### Passage for review

Segment Open

THOSE WHO SUFFER LOVE

28.03.14 . 3:10 am

We spend all afternoon in a lesser department store, comparing overpriced toasters. She has to buy cheese knives for her mother, but I don't even know what those are. I just point out everything that looks like a sex toy, constantly question the necessity of egg cups. She is getting glamorous. I mean it, she looks really beautiful. I am getting more childish, and I've got pink hair and a mini skirt, and I've spent all night tearing my skin to pieces and haven't slept in a week and a half.

She's concerned, I can tell, when I talk about him. God, again. It's not like it before. I've been drunk four nights out of five. I go to therapy, come out full of sunshine. I have to renegotiate boundaries, but he feels safe and present again.

It's 3AM, I'm still drunk, well, not drunk, but halfway there, almost, nearly. It never makes me fall asleep, it just winds me up tighter. He brought me a bag of sleeping pills but they didn't work. I asked for a valium, but he knows better than that, and just bought me another beer.

Sometimes transitions feel really slow. I feel like I've been waiting. Things feel like they've just changed really quickly. Not into the next chapter, but maybe a prologue. We're almost there. Everyone is suddenly transitional, we all lost our grounding. The ground got pulled out from all of us. No grad school, no job, no girlfriend, and then me- No anything, really. I'm probably leaving the country again.

Segment Closed

### Assignment
Write out the department store passage again, starting at "28.03.14 . 3:10" and ending at "and a half.", and replace "cheese knives" with "butter knives". The listing has nothing to do with the department store passage.

### Supplied information

Segment Open

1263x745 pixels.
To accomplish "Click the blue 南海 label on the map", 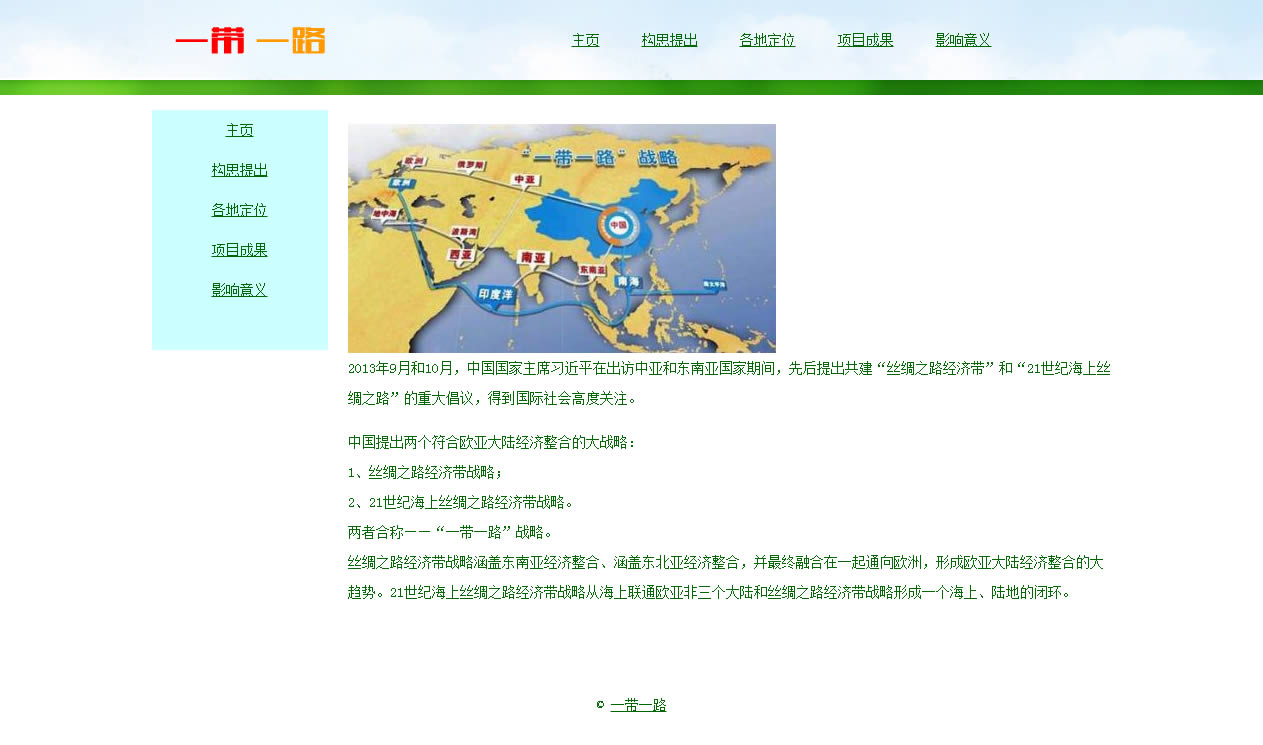I will pyautogui.click(x=629, y=282).
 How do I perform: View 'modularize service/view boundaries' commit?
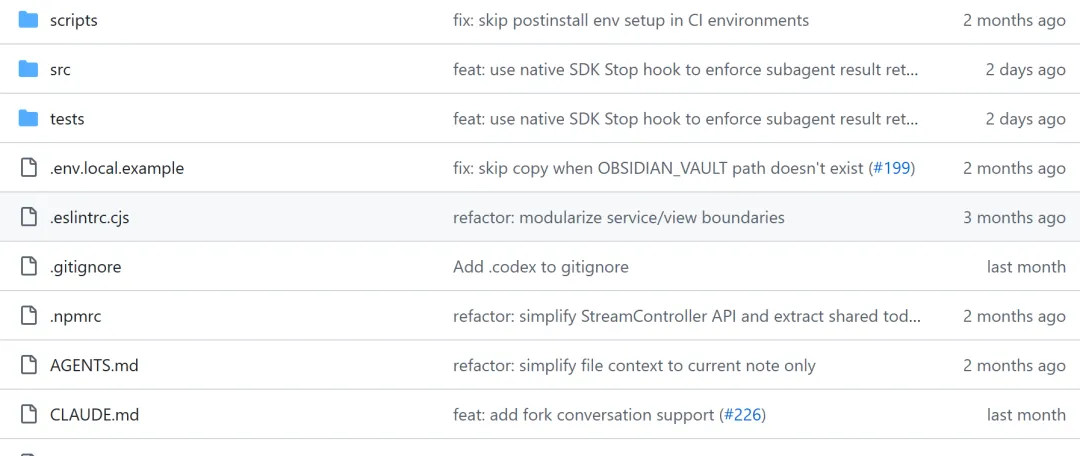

Segment Closed

### Response to the exercise
28.03.14 . 3:10 am

We spend all afternoon in a lesser department store, comparing overpriced toasters. She has to buy butter knives for her mother, but I don't even know what those are. I just point out everything that looks like a sex toy, constantly question the necessity of egg cups. She is getting glamorous. I mean it, she looks really beautiful. I am getting more childish, and I've got pink hair and a mini skirt, and I've spent all night tearing my skin to pieces and haven't slept in a week and a half.